Coded Color Marker Advice
If you are considering using field-readable coded color markers on birds, consider the recommendations below. Please keep in mind that the BBL will get reports from the public who are very interested in where the bird came from and why it is marked. The BBL and BBO have an obligation to the public to respond to such reports. Following these recommendations will help tremendously.
Use only unique code combinations per bird of a given species.
Do not use the same code for males and females of a species.
Do not use the same codes on opposite legs to differentiate between two birds, use unique code combinations for every bird.
Always use a consistent number of characters. For example, if you need two hundred unique combinations, use three digit codes for all combinations, 000-199, NOT 0-199.

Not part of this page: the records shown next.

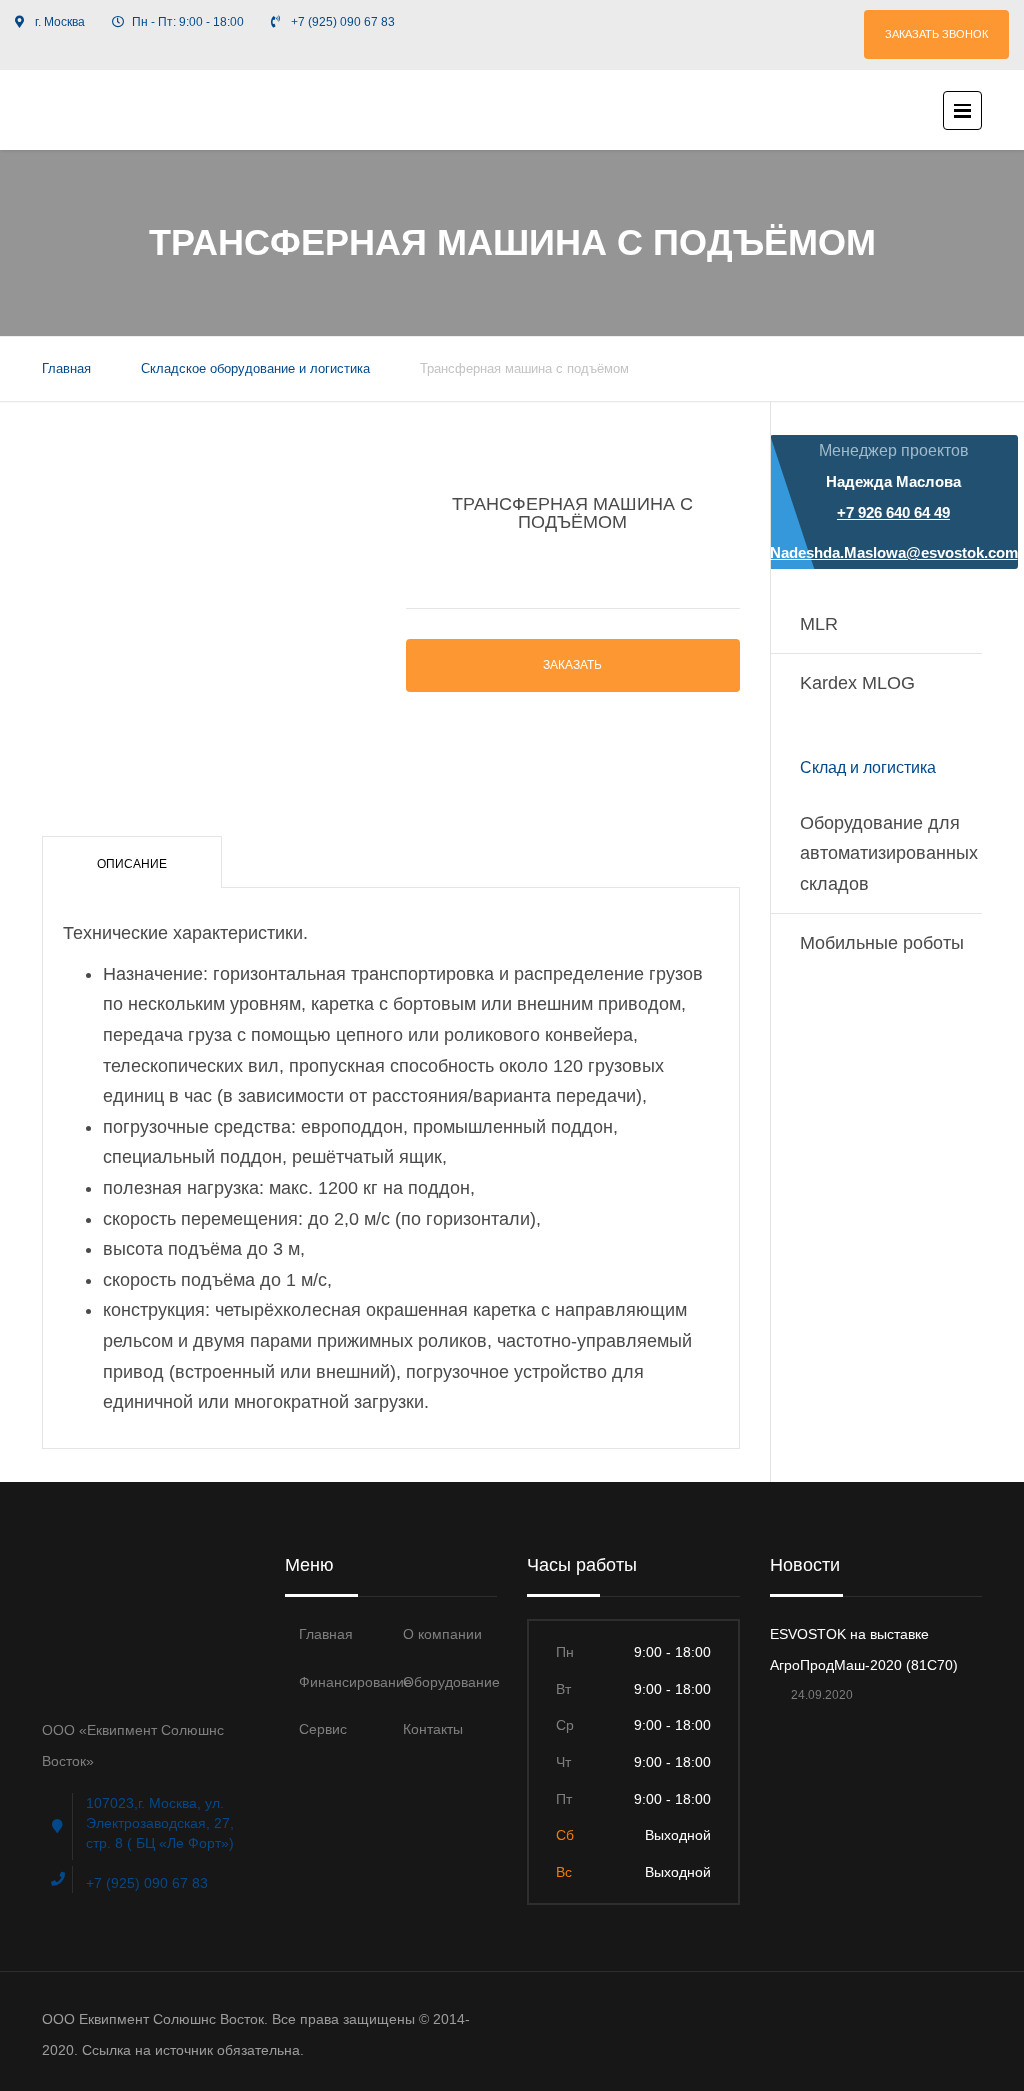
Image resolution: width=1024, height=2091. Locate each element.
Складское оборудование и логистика (255, 368)
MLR (819, 624)
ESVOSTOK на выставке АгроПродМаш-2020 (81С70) (864, 1649)
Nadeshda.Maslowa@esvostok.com (894, 552)
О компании (442, 1634)
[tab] (132, 862)
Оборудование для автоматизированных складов (889, 853)
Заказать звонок (936, 34)
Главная (66, 368)
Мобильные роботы (882, 943)
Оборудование (451, 1682)
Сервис (323, 1729)
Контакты (433, 1729)
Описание (132, 864)
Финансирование (355, 1682)
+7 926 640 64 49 (893, 512)
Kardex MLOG (857, 683)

We have a new code tracker system in the BBL permit database. It is helpful when you are choosing codes in sets of 100 to start with the number 0 and end with 9, for example use 00-99 for a hundred combinations, NOT 001-100. In general, when using solely alpha codes, change just the first letter in the combination to add more combinations and keep the codes in the 2nd ,3rd etc. position the same.
If possible, avoid using the following characters B,D,G,H,I,L,M,N,O,Q,S,U,V,W,X,Z. See these examples of look alikes*:
H=H (is read the same upside down as upright; HX upside down is XH)
N=N (is read the same upside down as upright; NX upside down is XN)
X=X (is read the same upside down as upright; HX upside down is XH)
*Also try to avoid “sound-alikes”. If you have a person looking through a scope and reading codes to a recorder, “M” and “N” and others can sound alike.